Work request — Scan the material below for the string "CARNIVAL". Report every line that has it.

Given information —

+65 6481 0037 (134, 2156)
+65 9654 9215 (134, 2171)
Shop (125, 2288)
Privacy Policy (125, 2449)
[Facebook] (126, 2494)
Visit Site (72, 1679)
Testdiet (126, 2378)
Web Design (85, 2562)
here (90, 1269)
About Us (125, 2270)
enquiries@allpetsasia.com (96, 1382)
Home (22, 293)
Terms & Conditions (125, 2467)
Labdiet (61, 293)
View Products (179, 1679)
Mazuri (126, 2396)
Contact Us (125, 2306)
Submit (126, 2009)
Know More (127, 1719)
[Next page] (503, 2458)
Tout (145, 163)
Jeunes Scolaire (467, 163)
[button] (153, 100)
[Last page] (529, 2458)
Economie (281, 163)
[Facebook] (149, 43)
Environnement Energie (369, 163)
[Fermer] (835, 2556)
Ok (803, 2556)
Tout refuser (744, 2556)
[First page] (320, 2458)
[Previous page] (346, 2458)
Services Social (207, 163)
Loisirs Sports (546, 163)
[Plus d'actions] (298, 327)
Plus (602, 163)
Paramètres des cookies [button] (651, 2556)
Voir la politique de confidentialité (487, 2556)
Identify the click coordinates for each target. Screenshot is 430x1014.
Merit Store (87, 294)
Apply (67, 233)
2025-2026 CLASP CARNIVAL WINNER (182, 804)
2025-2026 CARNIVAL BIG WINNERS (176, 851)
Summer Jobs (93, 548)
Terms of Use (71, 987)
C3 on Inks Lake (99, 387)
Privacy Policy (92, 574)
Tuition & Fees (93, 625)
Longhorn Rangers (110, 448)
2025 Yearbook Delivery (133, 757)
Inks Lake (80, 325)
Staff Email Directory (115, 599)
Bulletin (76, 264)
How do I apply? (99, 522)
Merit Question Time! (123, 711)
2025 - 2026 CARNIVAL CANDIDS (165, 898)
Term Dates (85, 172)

Output of the exercise —
2025-2026 CLASP CARNIVAL WINNER (182, 804)
2025-2026 CARNIVAL BIG WINNERS (176, 851)
2025 - 2026 CARNIVAL CANDIDS (165, 898)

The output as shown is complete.